Summer’s catch

Schiaparelli Lobster dress illustration from Vogue

Among lots of other tasty exhibits in the V&A; Surrealism exhibition there is the iconic lobster dress of 1937, designed by Elsa Schiaparelli. The combination of the vivid and painterly red lobster with the white silk organza of the dress is as indelicate and startling as ever. It a combination far from appropriate in an evening dress today, never mind 70 years ago. Pictured on Wallis Simpson in the pages of Vogue early that year, the dress became as notorious as the model.
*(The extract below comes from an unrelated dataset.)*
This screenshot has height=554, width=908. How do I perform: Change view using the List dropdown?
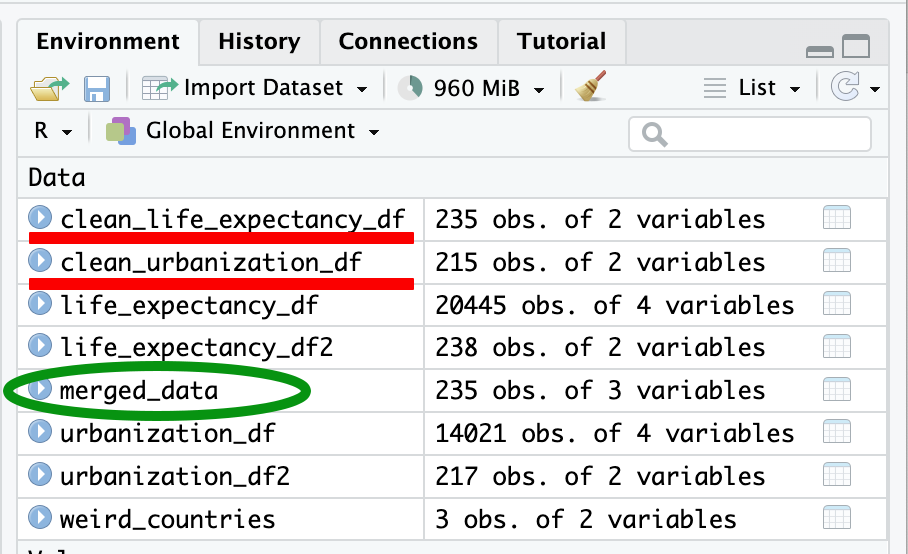coord(754,88)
And, just as it would today, the dress was scaled down and produced in a ‘high street’ version, exploiting its notoriety and marketability. The picture here, from Vogue July 1937, shows the ready-to-wear version: a crisp white linen beach dress with a big hat ‘that is no more than a lobster-basket.’
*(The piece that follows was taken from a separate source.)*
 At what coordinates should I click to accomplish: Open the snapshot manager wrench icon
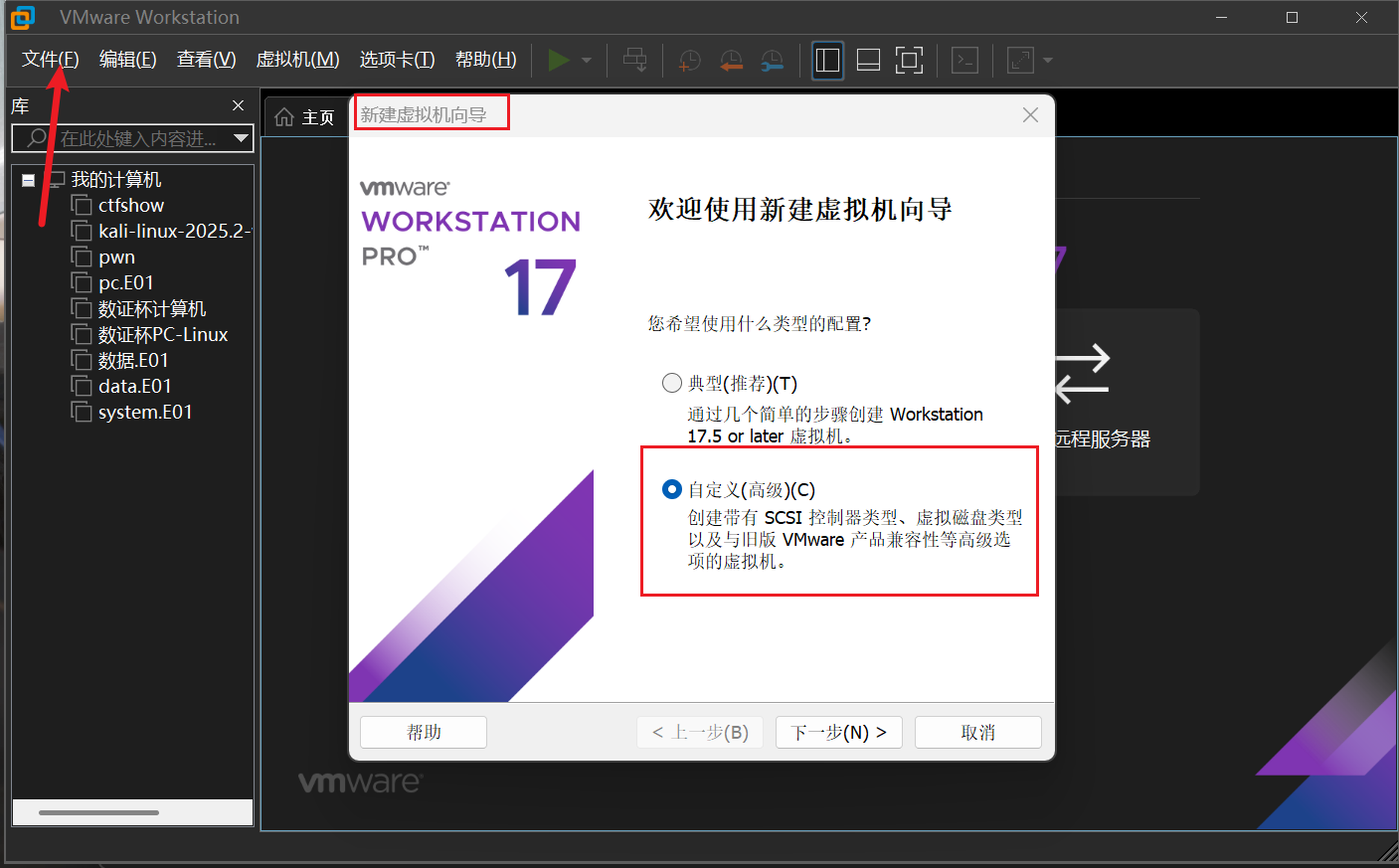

How well it reads as a summer dress in this illustration. How cleverly Schiaparelli has taken the motif, repeated it across the fabric and lessened the offence of the lobster.
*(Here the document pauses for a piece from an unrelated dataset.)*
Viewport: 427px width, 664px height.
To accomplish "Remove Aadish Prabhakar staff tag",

Attention to detail is what Schiaparelli brought to all her ready-to-wear collections from her couture collections – a patch of embroidery, unusual buttons, complicated seams or zips – small asides, always witty.

Schiaparelli was one of the first women designers to licence out her name, allowing it to be associated with mass produced items; from hats to stockings, perfumes to tartans. These all carried her logo, a sweeping black signature and often came packaged in the shocking pink colour she had claimed for her own. Selling on a little of the magic to the masses.